ライフデザイン・カバヤ(岡山県岡山市)がベトナムのハノイ市に建設した木造モデルハウスが、国際的なグリーンビルディング認証制度「EDGE」の最上位区分「EDGE Zero Carbon」を取得した。同建築物はベトナム建設省傘下の建設科学技術所(IBST)と連携したもので、CLTを採用。認証取得日は2026年3月9日で、ベトナム国内では初かつ唯一のEDGE Zero Carbon認証建築となる。

左:国際金融公社 クアンベトナム担当シニアオフィサー、中:ライフデザイン・カバヤ窪田健太郎代表取締役、右:建設科学技術所 ハイ所長
EDGEは、世界銀行グループの国際金融公社(IFC)が運用する認証制度。エネルギー消費、水使用量、建材を含む設計・施工段階の炭素排出について、それぞれ20%以上の削減を満たすことが基本条件となる。消費エネルギー削減率が40%以上で「EDGE Advanced」、再エネ活用などで建物運用時の炭素排出量を実質ゼロとした場合に「EDGE Zero Carbon」が付与される。
今回認証を受けたIBST木造モデルハウスは、2025年1月にEDGE Advancedを取得した。その後1年間にわたり実際の建物運用を継続し、低炭素性能が維持されているかを測定・分析。CLTを用いた木造構造に加え、Low-Eガラス、遮熱ガラスフィルム、植栽による日射遮蔽などの省エネルギー設計を組み合わせ、消費エネルギー100%削減を達成した。
さらに年間1万2340kWhを太陽光発電で賄うことで、建物運用時の炭素排出量ゼロ(0tCO₂e/年)が確認された。なお、「0tCO₂e/年」とは、建物の運用段階における温室効果ガス排出量を、再生可能エネルギー利用などによって実質ゼロとしたことを示す。

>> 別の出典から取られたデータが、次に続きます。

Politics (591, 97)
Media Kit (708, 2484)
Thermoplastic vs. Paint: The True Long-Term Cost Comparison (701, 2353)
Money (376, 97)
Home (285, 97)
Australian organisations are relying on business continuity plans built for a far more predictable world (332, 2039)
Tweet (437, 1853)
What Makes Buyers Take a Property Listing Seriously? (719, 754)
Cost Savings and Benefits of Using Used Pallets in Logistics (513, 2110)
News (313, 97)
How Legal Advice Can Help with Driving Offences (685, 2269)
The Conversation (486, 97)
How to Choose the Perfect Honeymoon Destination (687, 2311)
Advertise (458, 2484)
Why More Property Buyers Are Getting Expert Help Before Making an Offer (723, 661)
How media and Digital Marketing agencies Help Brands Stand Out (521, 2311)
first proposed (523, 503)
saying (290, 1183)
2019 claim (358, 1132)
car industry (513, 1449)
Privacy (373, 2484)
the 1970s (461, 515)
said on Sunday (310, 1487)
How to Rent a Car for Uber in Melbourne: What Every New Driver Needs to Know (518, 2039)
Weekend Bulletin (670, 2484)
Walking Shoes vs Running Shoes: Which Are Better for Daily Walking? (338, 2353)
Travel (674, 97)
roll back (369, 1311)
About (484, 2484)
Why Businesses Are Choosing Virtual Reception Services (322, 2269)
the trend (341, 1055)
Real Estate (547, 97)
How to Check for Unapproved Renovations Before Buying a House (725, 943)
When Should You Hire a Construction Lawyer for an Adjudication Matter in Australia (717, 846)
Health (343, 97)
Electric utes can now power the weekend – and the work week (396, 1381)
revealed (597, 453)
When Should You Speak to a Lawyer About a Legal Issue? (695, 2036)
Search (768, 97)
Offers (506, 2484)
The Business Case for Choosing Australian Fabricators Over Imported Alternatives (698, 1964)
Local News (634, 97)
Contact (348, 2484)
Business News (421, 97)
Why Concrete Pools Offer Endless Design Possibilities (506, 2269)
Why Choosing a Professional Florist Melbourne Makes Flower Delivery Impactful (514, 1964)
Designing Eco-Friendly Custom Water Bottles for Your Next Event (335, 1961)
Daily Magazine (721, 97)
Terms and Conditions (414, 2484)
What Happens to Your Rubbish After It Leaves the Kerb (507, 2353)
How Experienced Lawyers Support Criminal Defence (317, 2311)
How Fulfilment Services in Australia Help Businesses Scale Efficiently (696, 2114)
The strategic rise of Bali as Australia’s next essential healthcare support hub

本モデルハウスは、2023年に始動した「IBST木造モデルハウスプロジェクト」の一環として建設された。ベトナムにおける木造建築の普及と発展を目的とし、木造建築の性能や環境性を、現地制度および国際的な評価軸に基づいて検証する実証拠点として位置づけられている。
今回のEDGE Zero Carbon認証は、設計時の計算値ではなく、実運用データに基づく審査を経て取得された点が特徴だ。同社は今回の成果について「性能評価と実運用データに基づく審査を経て認証されたものであり、木造建築の環境性能が国際指標によって客観的に証明されたことを意味する。この成果をもって、ベトナム国内における木造建築の信頼性を確立し、普及・浸透を加速させていく」としている。